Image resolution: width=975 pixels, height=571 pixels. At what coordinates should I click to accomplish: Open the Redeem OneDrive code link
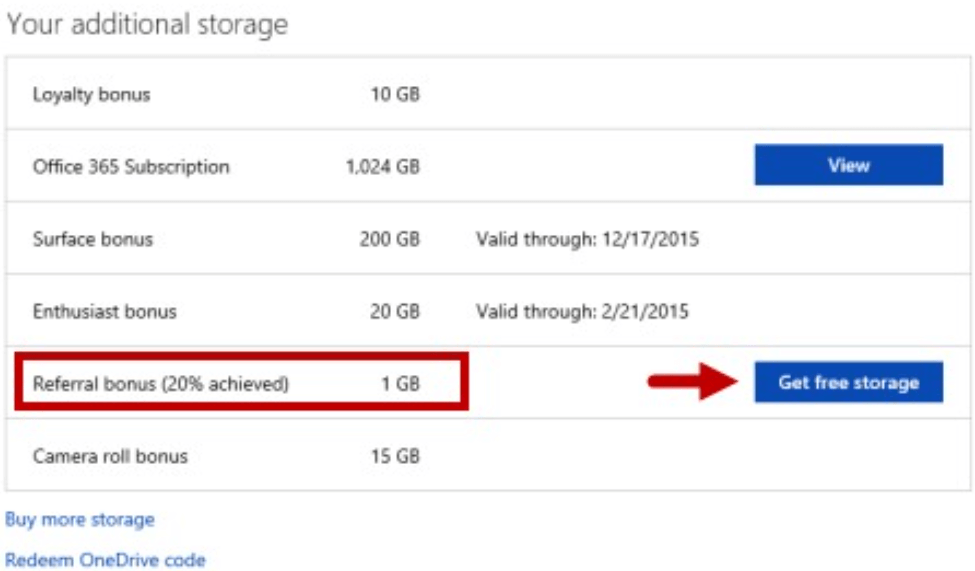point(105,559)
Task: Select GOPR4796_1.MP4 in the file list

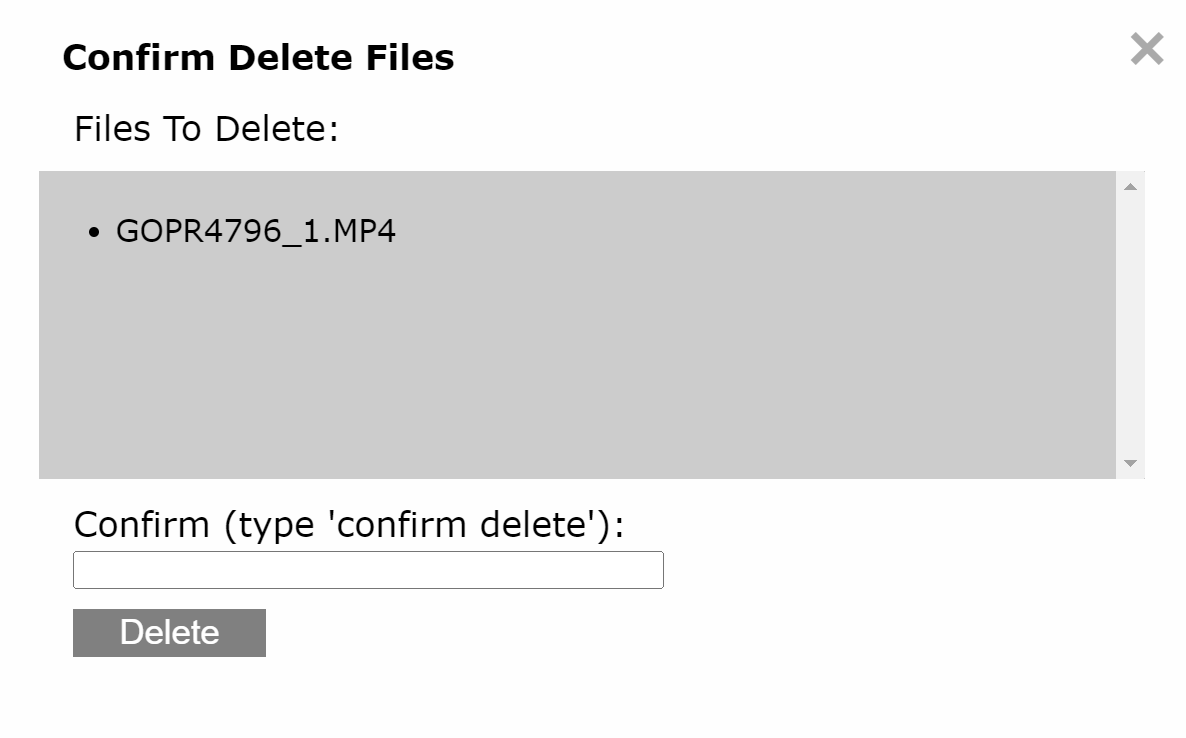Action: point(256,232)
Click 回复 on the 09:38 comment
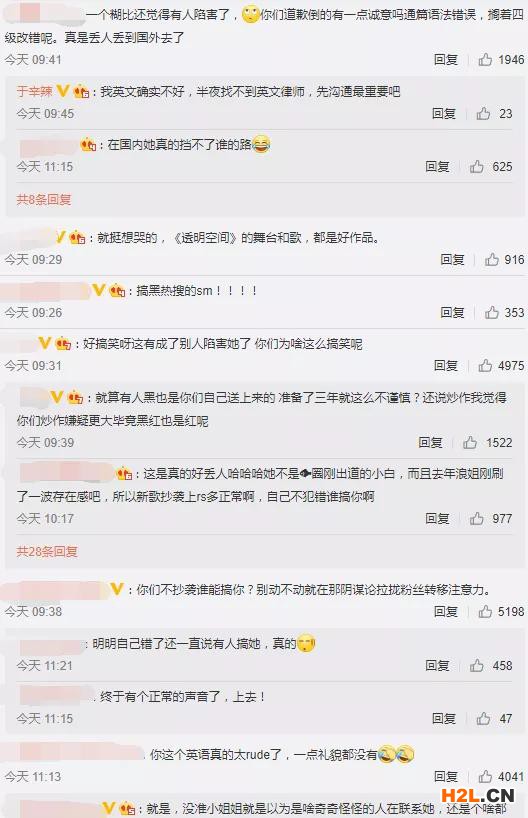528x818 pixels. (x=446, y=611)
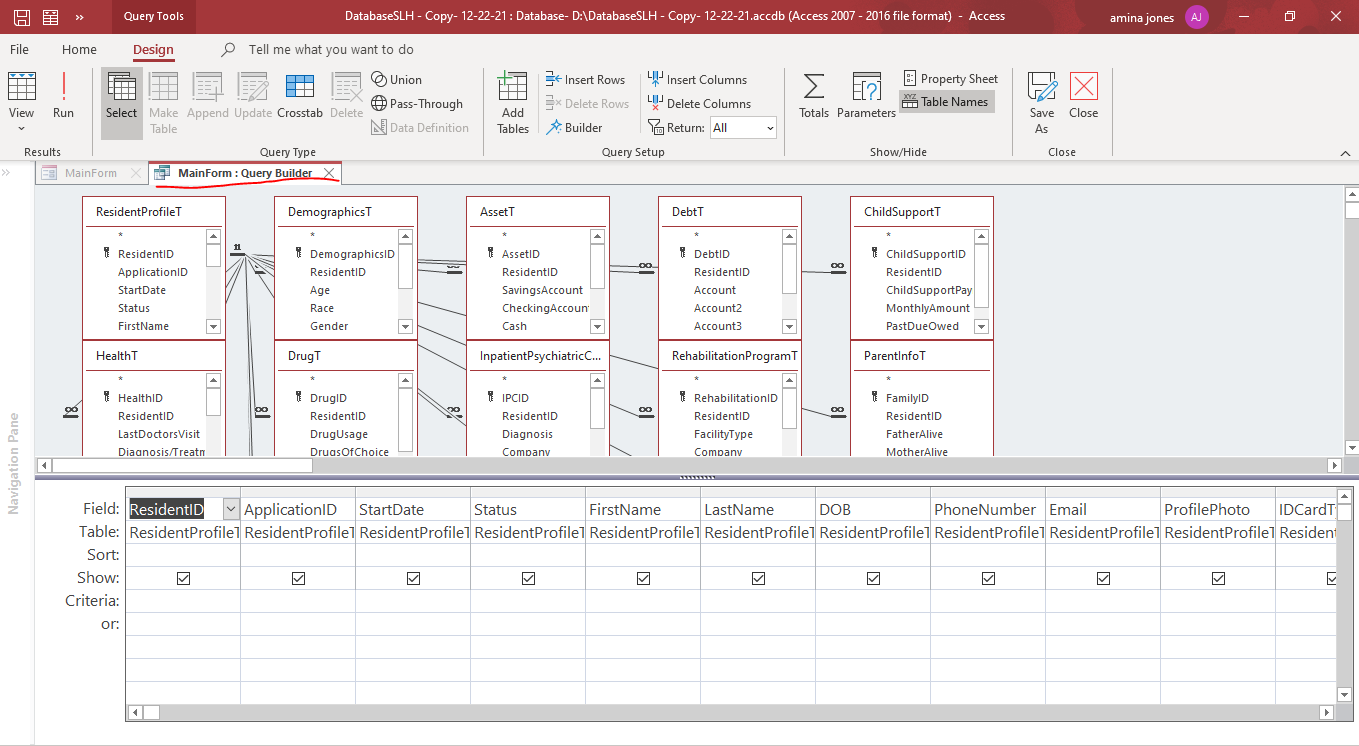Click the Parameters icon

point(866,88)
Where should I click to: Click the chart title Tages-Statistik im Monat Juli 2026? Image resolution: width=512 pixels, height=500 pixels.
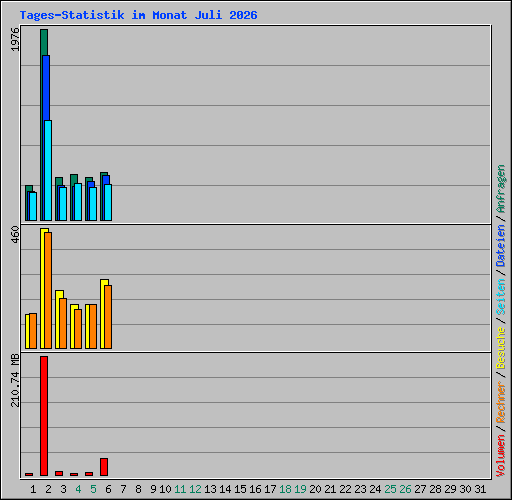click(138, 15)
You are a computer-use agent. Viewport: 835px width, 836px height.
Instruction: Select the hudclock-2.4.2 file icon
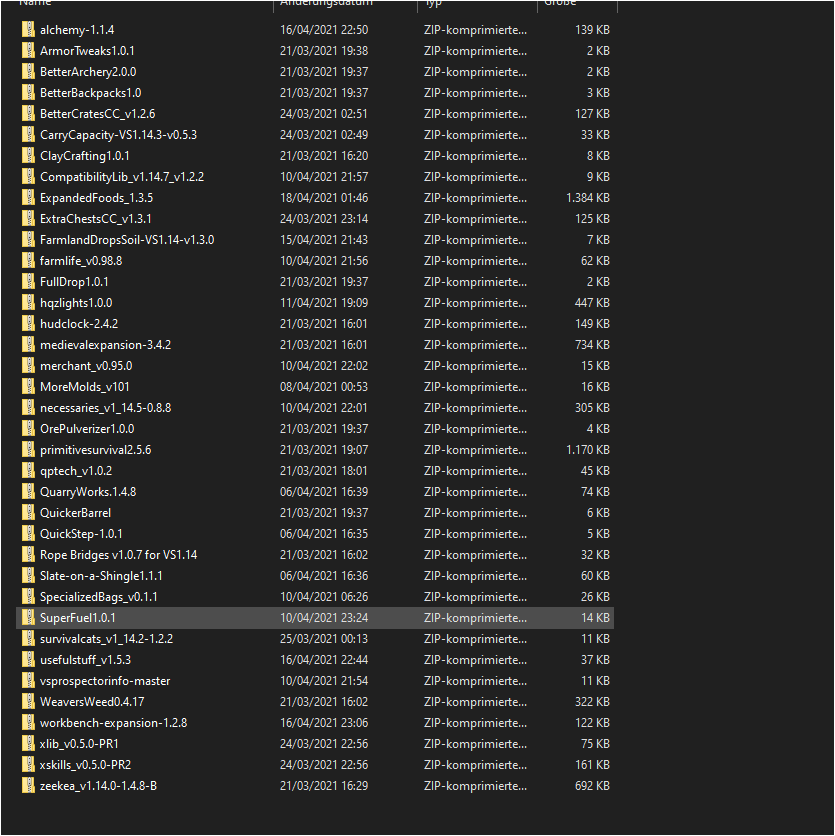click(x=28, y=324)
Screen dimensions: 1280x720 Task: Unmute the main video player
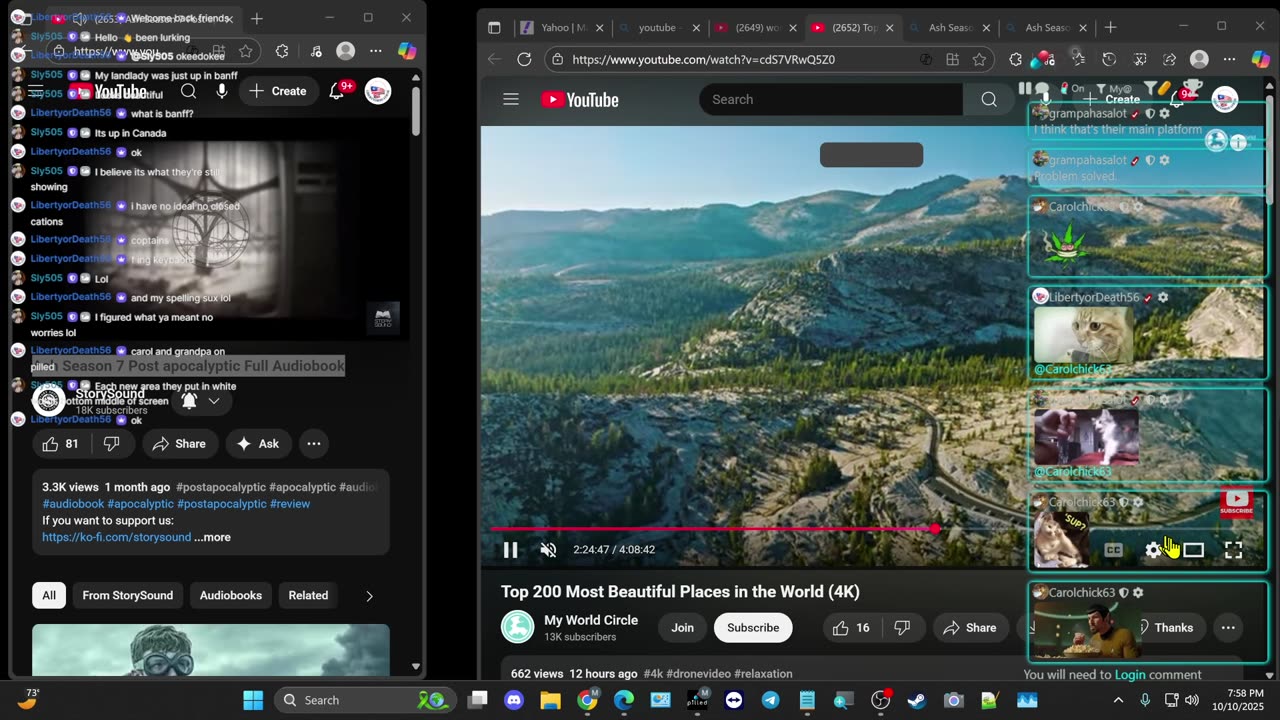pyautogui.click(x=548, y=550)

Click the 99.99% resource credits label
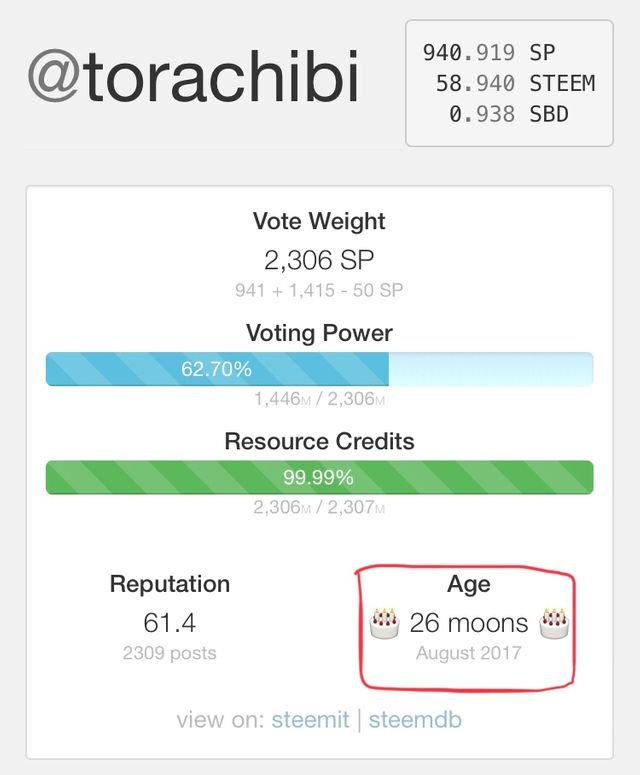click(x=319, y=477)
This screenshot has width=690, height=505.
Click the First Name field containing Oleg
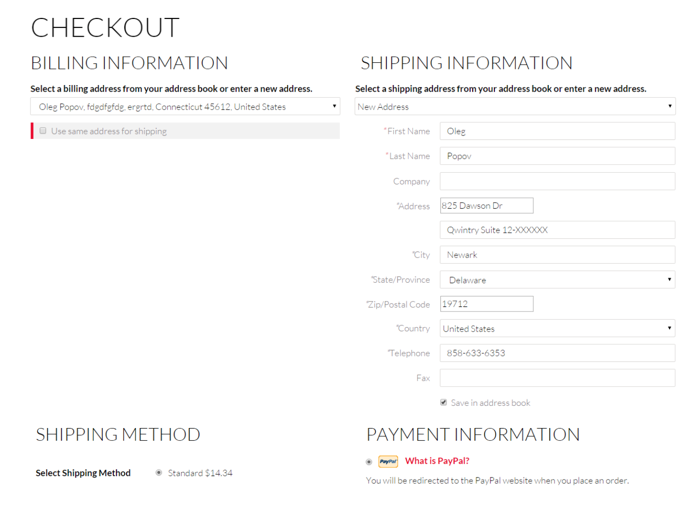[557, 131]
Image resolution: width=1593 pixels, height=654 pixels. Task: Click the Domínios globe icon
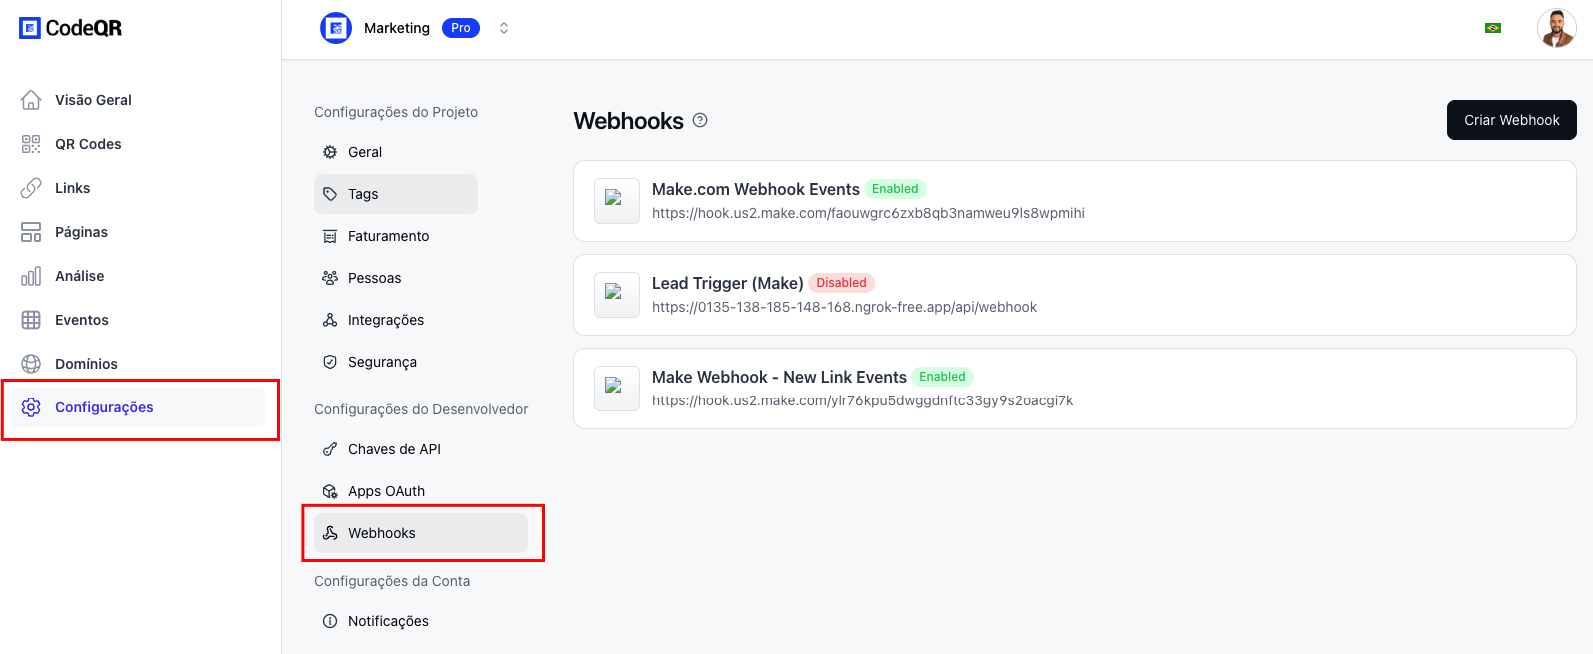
########################################
ACTIVITY:
Starting with the line that contains "Instruction: Select the", reproduce every line to the end of the material above, both end lines included, exactly and with no pictures.

ANSWER TO THE PROBLEM:
Instruction: Select the hudclock-2.4.2 file icon
click(x=28, y=324)
Screen dimensions: 1280x720 Task: Unmute the main video player
pyautogui.click(x=548, y=550)

Click the 99.99% resource credits label
click(x=319, y=477)
This screenshot has width=690, height=505.
Click the First Name field containing Oleg
[557, 131]
Image resolution: width=1593 pixels, height=654 pixels. Task: Click the Domínios globe icon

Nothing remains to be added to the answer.